Hacker News new | ask | show | jobs
by catern 2073 days ago
Note that the source code is referenced by a hash, so it can't change without changing the package. Also, the source code of all packages built by Hydra is on cache.nixos.org alongside the resulting binaries.
2 comments

True, which is absolutely sufficient for most use cases.

I'm currently doing some work for ML and data science companies where full reproducibility and introspection is very much desired.

So you need to run your own source cache to provide that guarantee, because you can't count on cache.nixos.org still providing the source code from a package built 4 years ago.

But that's why I love the IPFS cache efforts. [1] Running your own node to pin all required sources should then be relatively easy.

[1] https://blog.ipfs.io/2020-09-08-nix-ipfs-milestone-1/

Software Heritage is also helpful here, and Guix is integrating with it - see e.g. https://guix.gnu.org/blog/2019/connecting-reproducible-deplo...
Nix is also integrating with the Software Heritage:

https://www.tweag.io/blog/2020-06-18-software-heritage/

Debian's archive reaches back 15 years now: https://snapshot.debian.org/

It also contains source code.

Are those sources target independent or specific for each new build of the package? That is, is there a new source code package on hydra when one of the dependencies changes? Or does it only change if the package itself changes?

Also, they are only available when hydra builds the package anyways, right? So if some package is not built by hydra (like how it used to be for the texlive packages), it'll still download the sources from the various places they are hosted.

As for the hash, it's good that the source code is hashed, but my main concern was that it was downloading from external sources in the first place. This is bad for privacy, as those hosts know I'm downloading from them, as well as for reliability, because the hosts might not have as good uptime as a debian package mirror.

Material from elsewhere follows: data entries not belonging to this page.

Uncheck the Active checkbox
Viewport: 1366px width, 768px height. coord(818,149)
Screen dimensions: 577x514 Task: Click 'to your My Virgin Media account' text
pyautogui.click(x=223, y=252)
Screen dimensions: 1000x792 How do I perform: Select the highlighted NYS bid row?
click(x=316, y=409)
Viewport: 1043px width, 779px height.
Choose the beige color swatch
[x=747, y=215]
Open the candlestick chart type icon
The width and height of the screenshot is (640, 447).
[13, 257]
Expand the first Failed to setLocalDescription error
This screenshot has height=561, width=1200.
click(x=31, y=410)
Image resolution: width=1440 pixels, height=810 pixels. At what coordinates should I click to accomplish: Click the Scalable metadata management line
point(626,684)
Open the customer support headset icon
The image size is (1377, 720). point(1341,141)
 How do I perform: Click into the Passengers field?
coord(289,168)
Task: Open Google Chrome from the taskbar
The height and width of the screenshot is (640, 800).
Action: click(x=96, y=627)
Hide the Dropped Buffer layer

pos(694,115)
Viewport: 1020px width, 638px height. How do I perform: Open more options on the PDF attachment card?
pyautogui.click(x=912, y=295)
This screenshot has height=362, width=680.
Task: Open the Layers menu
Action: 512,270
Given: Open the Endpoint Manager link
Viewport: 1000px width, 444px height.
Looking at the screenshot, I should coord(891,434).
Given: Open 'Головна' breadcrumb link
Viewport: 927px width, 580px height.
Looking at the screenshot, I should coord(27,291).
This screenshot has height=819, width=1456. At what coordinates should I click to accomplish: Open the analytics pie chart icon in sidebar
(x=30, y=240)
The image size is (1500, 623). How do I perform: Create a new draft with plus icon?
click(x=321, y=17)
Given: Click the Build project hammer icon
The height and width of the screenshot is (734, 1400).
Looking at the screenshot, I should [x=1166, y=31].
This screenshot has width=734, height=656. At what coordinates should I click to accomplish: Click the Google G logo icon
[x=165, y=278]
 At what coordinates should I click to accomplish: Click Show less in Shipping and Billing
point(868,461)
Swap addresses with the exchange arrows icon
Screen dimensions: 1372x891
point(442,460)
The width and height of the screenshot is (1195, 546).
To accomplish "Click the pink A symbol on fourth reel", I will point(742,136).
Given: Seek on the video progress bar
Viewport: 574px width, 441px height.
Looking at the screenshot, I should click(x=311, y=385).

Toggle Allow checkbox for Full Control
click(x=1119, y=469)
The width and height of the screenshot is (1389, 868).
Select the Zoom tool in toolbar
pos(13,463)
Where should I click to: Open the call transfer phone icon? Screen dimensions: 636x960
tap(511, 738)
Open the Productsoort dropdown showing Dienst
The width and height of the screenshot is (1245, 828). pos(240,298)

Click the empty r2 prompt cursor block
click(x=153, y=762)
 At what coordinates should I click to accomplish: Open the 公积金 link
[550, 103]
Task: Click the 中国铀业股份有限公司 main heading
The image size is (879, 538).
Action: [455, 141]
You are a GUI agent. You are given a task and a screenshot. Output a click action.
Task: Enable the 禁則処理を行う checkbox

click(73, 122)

A sibling comment replied to your first paragraph, so just about the second two:

>Also, they are only available when hydra builds the package anyways, right? So if some package is not built by hydra (like how it used to be for the texlive packages), it'll still download the sources from the various places they are hosted.

Yes.

>As for the hash, it's good that the source code is hashed, but my main concern was that it was downloading from external sources in the first place. This is bad for privacy, as those hosts know I'm downloading from them, as well as for reliability, because the hosts might not have as good uptime as a debian package mirror.

That's a true and valid concern, but note that it's the same situation as with Debian: If the package is built upstream by Debian/the NixOS Hydra instance, then you have reliable, private access to its source code so you can rebuild it. If it's not built/packaged upstream, then you need to get the source from somewhere else.

The discrepancy is just that there's packages in Nixpkgs which are not built upstream, and which get built only locally on your machine or your own Hydra instance. There are not many of these, but yeah, it would be nice to fully get rid of them.

Or, an interesting option would be to build the source for more packages on Hydra, without actually building the binary for the package. That wouldn't be too hard, if someone adds an expression for doing it.

> That's a true and valid concern, but note that it's the same situation as with Debian

Good point!

> an interesting option would be to build the source for more packages on Hydra, without actually building the binary for the package. That wouldn't be too hard, if someone adds an expression for doing it.

Yes, that would be awesome!

Are those sources target independent or specific for each new build of the package? That is, is there a new source code package on hydra when one of the dependencies changes? Or does it only change if the package itself changes?

Fixed-output derivations are used for sources (they are content-addressed in the store), so the latter.